Además, tenemos que recordar que en Catalunya, pese a que hay una mayoria parlamentaria independentista, existe también una mayoría social de derecha. Esto refleja que se está gestando una tensión creciente dentro del Estado español, donde se está uniendo junto a la complejidad del movimiento obrero, la influencia de un nacionalismo español muy duro. Un nacionalismo que se planta por derecha en “Ciudadanos” pero también por “izquierda”, con Podemos o Izquierda Unida, y entre todos ellos apoyan a esta España decrépita. La pasividad que ha tenido la izquierda española para denunciar el papel del gobierno de Rajoy, de la monarquía, del ejército, de la Iglesia, de la prensa, o el represivo e intervencionista artículo 155, o hechos terribles como son la represión en Catalunya, Galicia, Andalucía y Euskal Herria, indican que dicha izquierda está retrocediendo frente al auge de ese nacionalismo español.

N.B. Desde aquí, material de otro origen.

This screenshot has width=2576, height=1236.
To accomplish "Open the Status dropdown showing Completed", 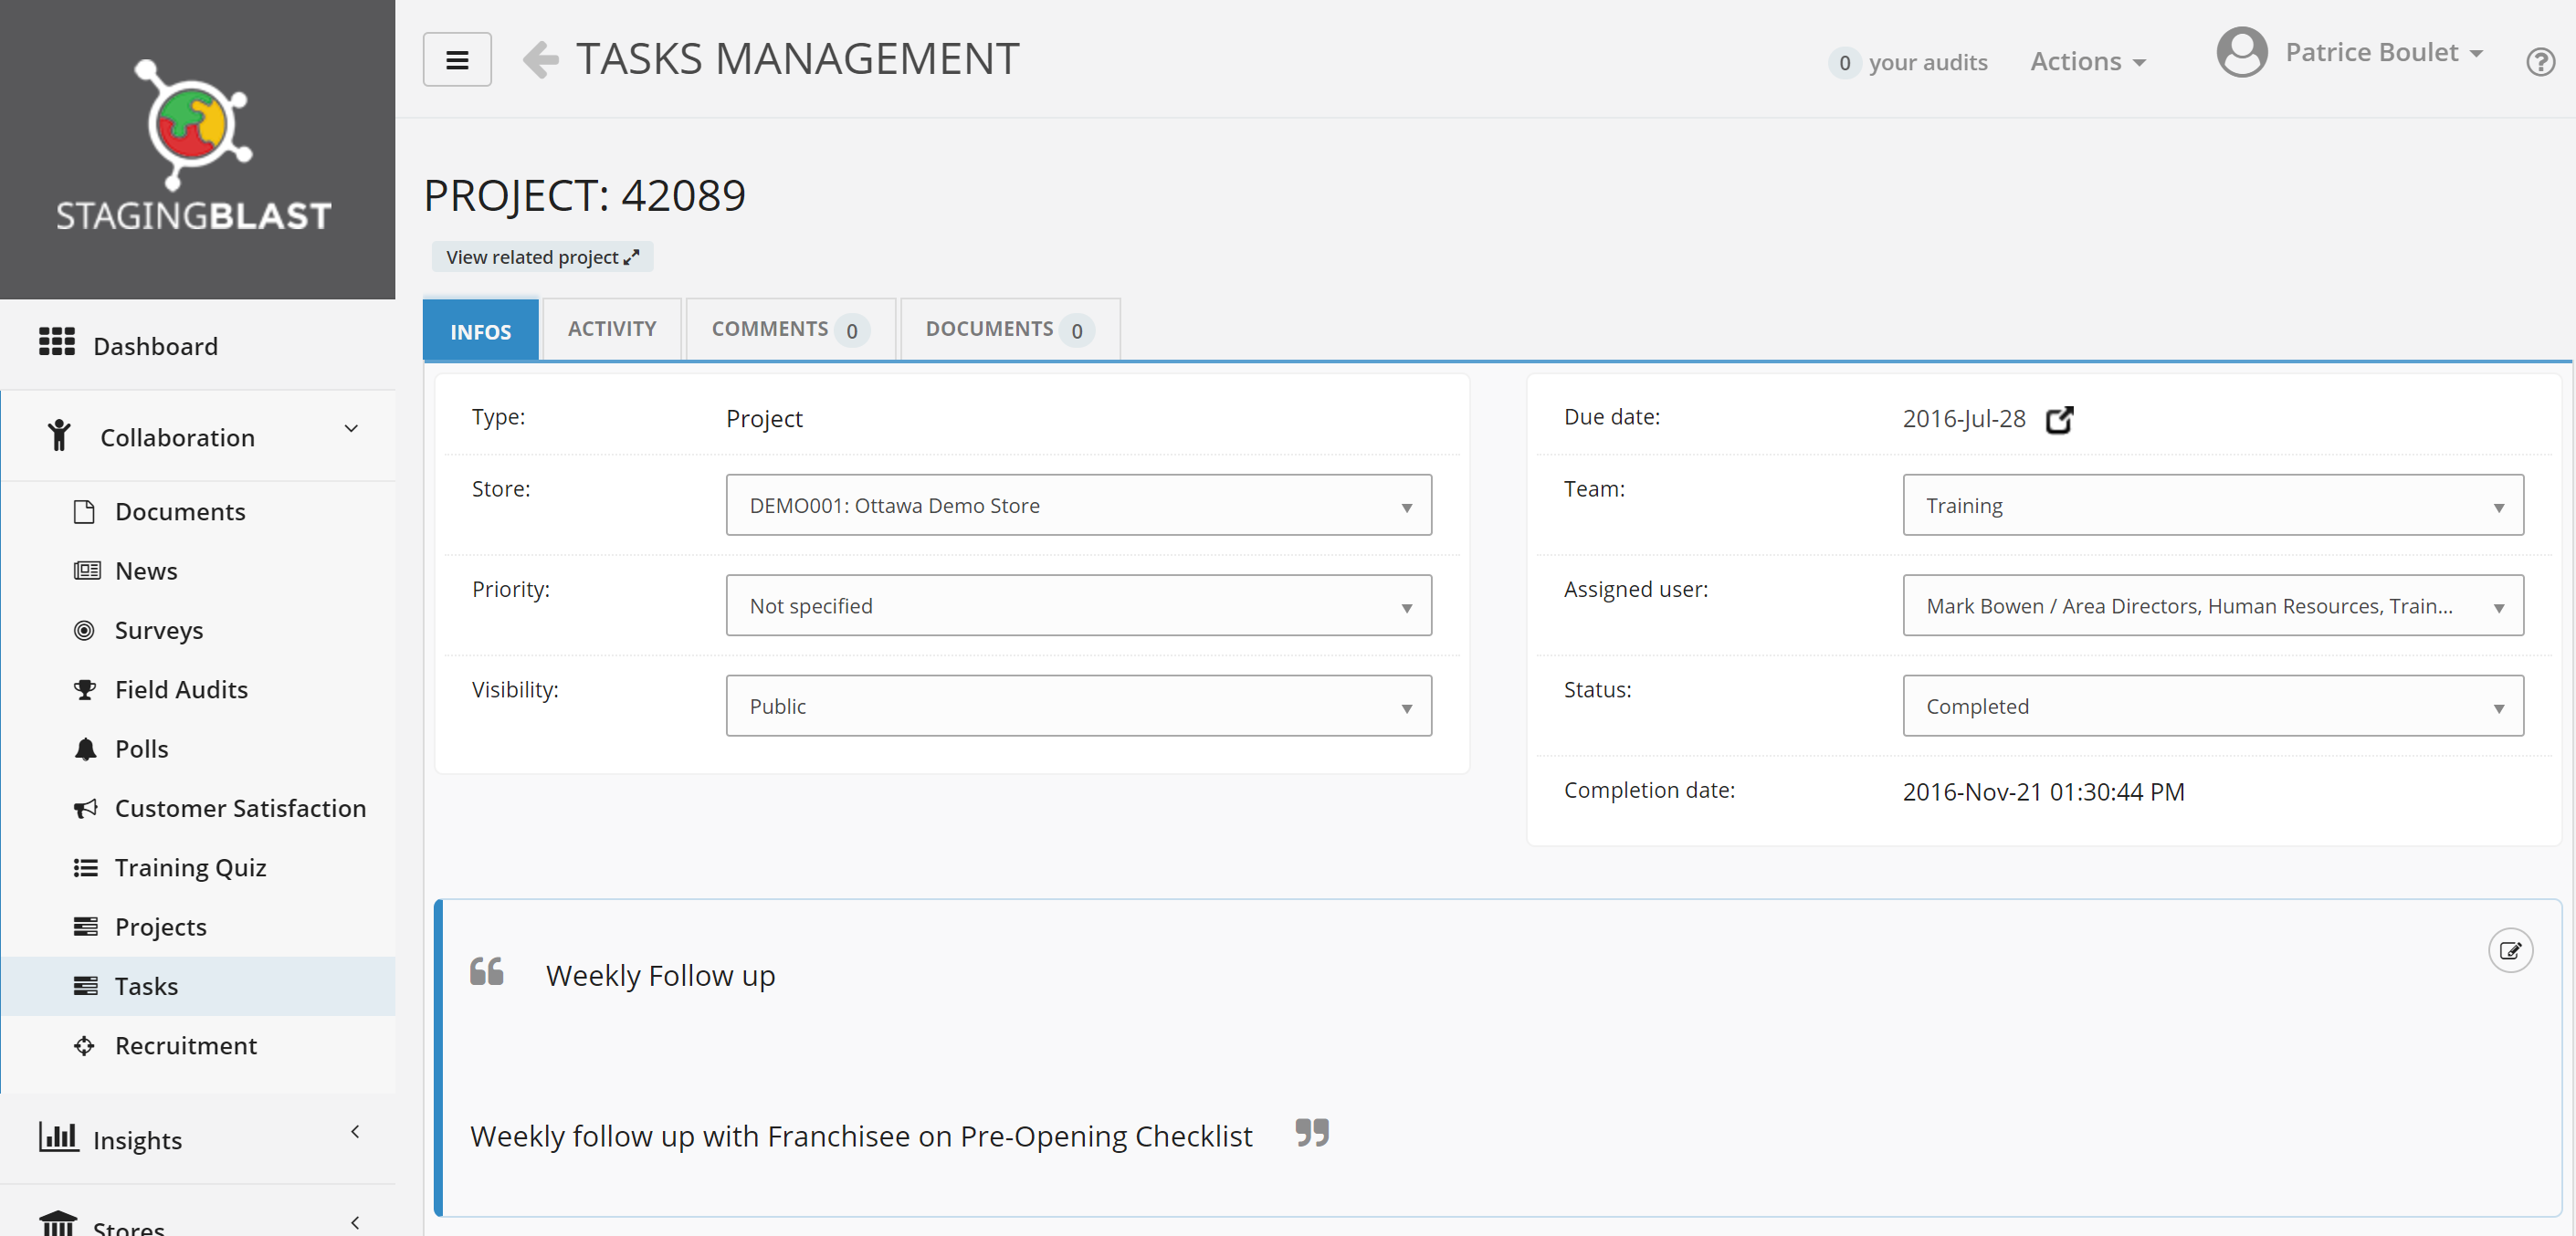I will click(2212, 706).
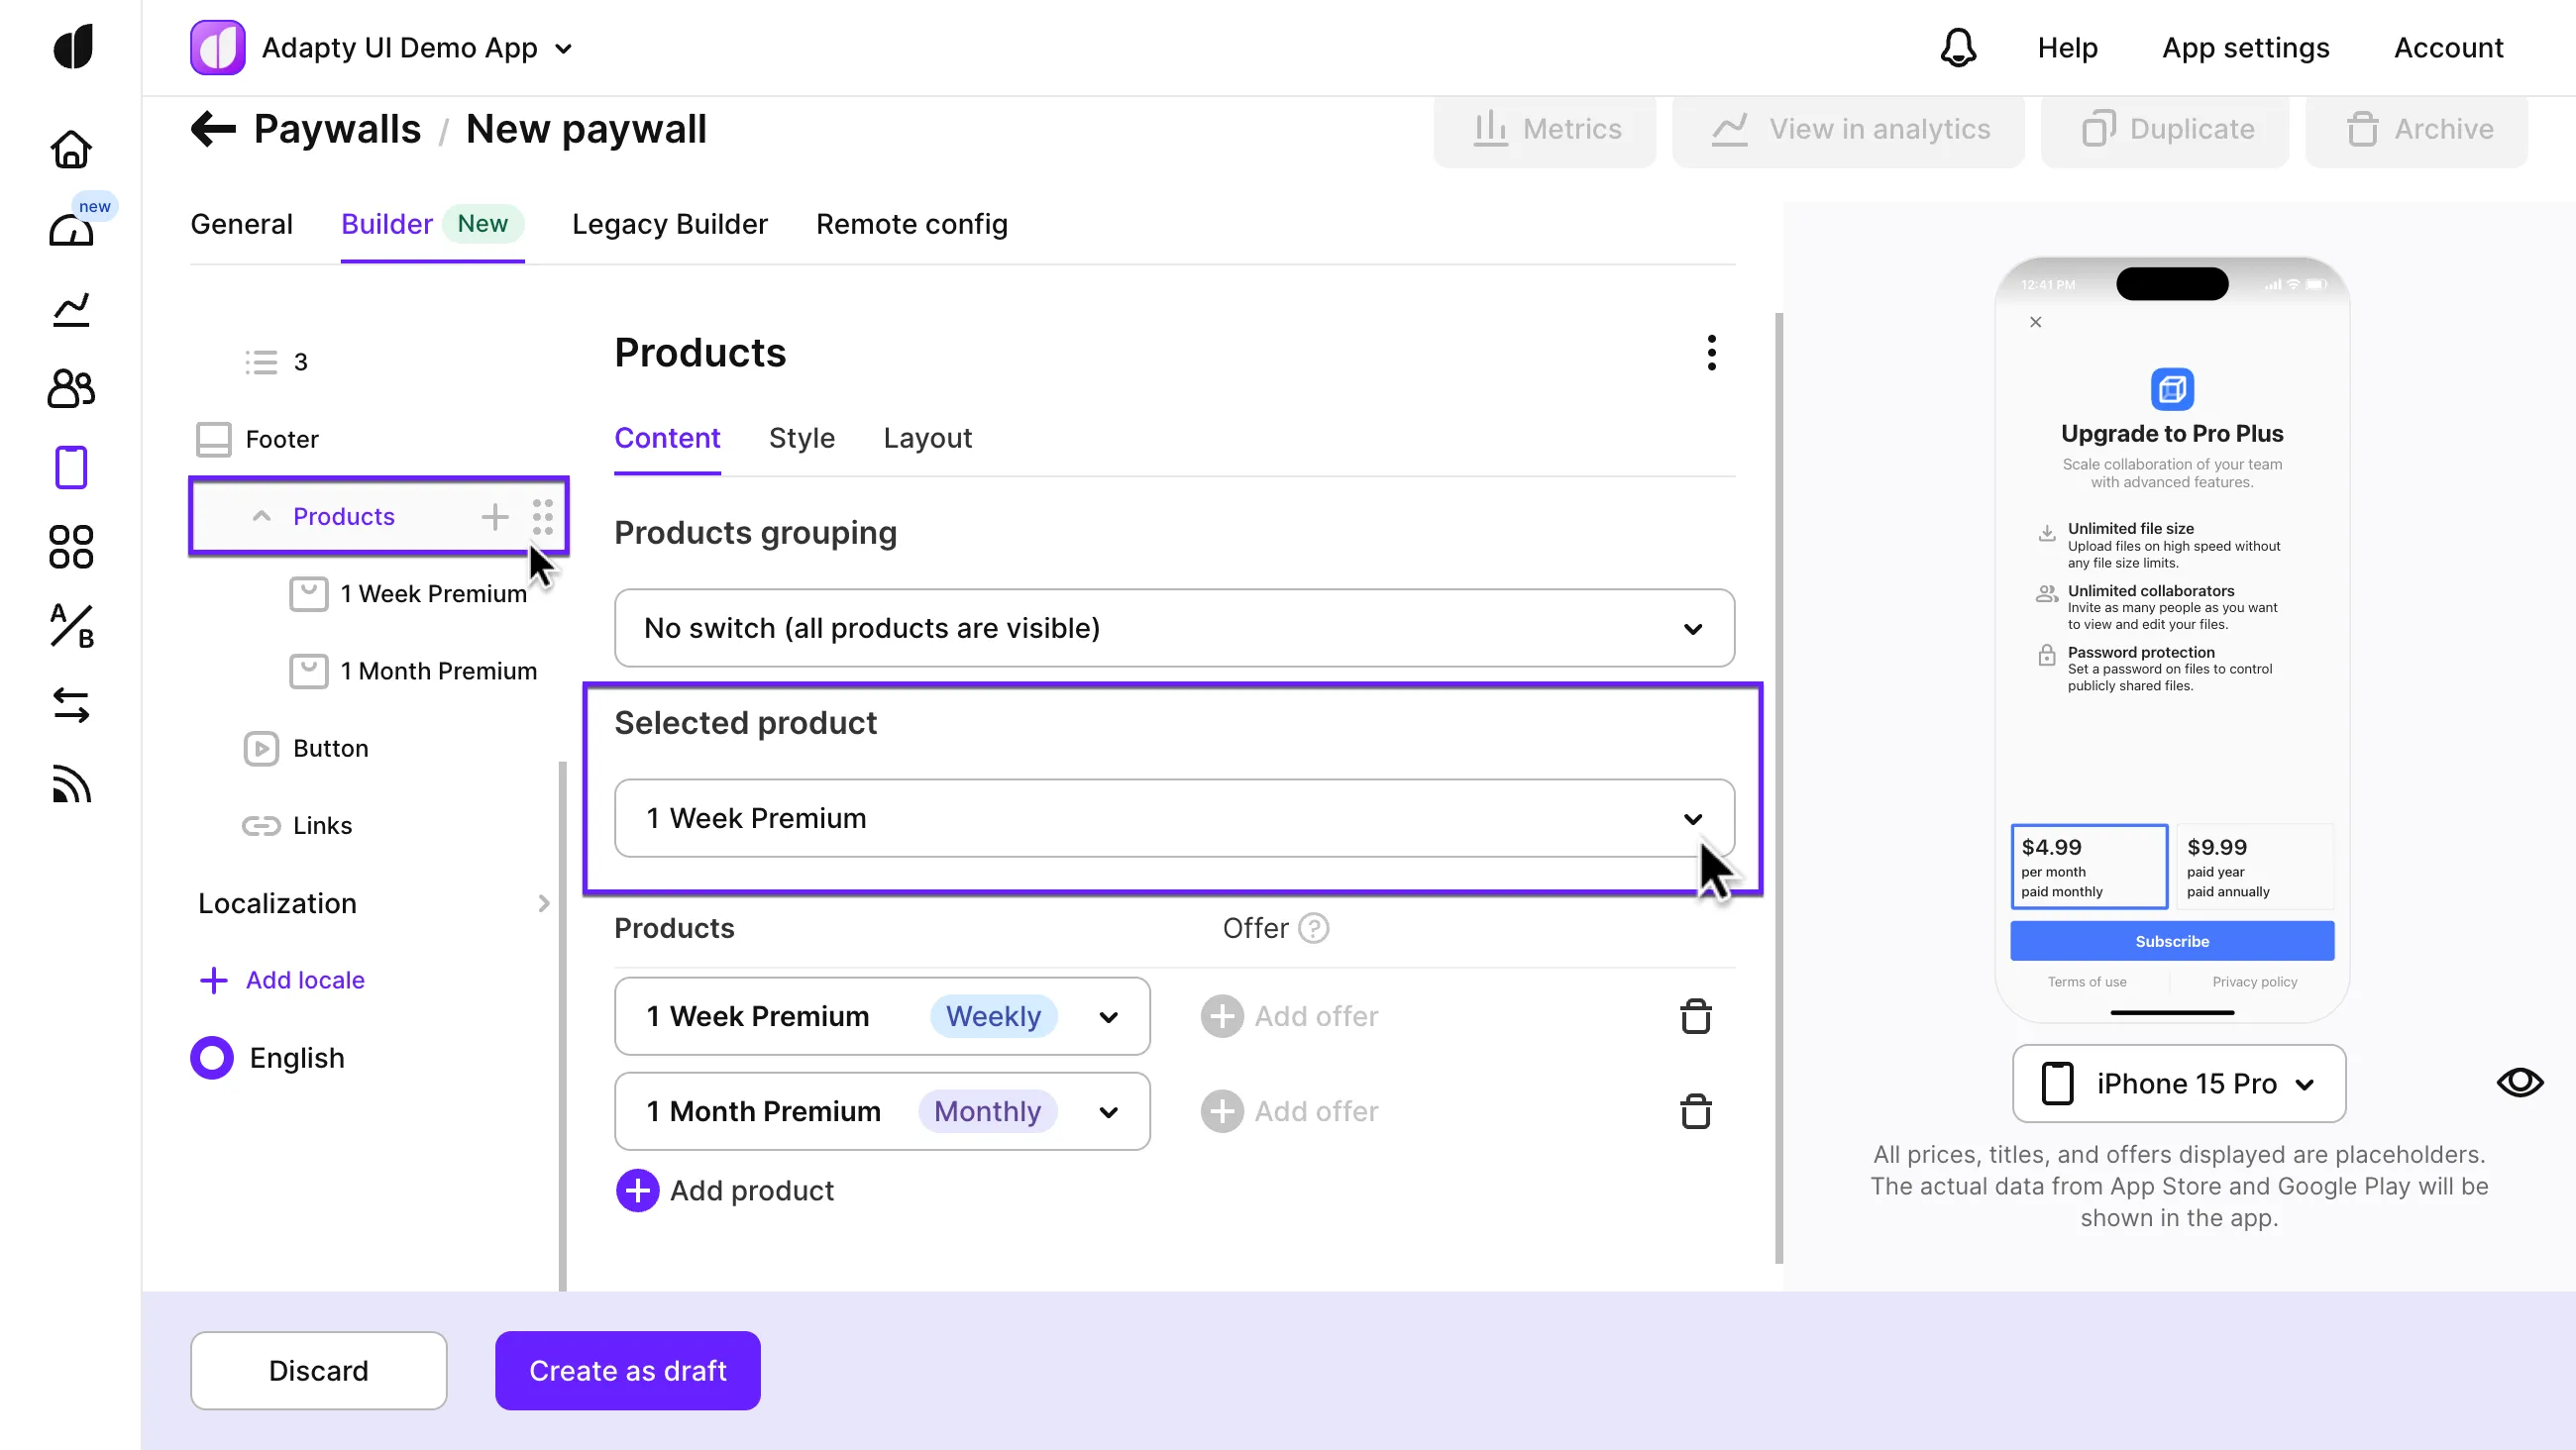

-¿Cómo se sale de esta encrucijada?

-Espero que una vez que se llegue, en esta situación de impasse, a una situación de rebote y respuesta. Cuando se tenga claro que ya no hay más terreno que perder, es probable que se vuelva nuevamente a la confrontación. Hay una lógica electoral y parlamentaria que oculta una lógica subterránea que precede a giros hacia la izquierda, y que generalmente se manifiestan en hastío, cabreo, bronca y gestos similares del electorado, frente a un cúmulo de injusticias. Eso es lo que se observa hoy en Catalunya, la divergencia entre el voto electoral y los movimientos subterráneos. Pero si no hay una izquierda revolucionaria, un sindicalismo combativo, y movimientos populares fuertes que estén dentro de esa tendencia hacia el malestar y a la autoorganización subterránea, y ayuden desde adentro a que esa tendencia se fortalezca, puede pasar que se paralice como ocurrió con el 15M. Hay que evitar que eso vuelva a ocurrir, y trabajar desde dentro de esta tendencia a la radicalización que no se tiene que plasmar inmediatamente en una formación electoral.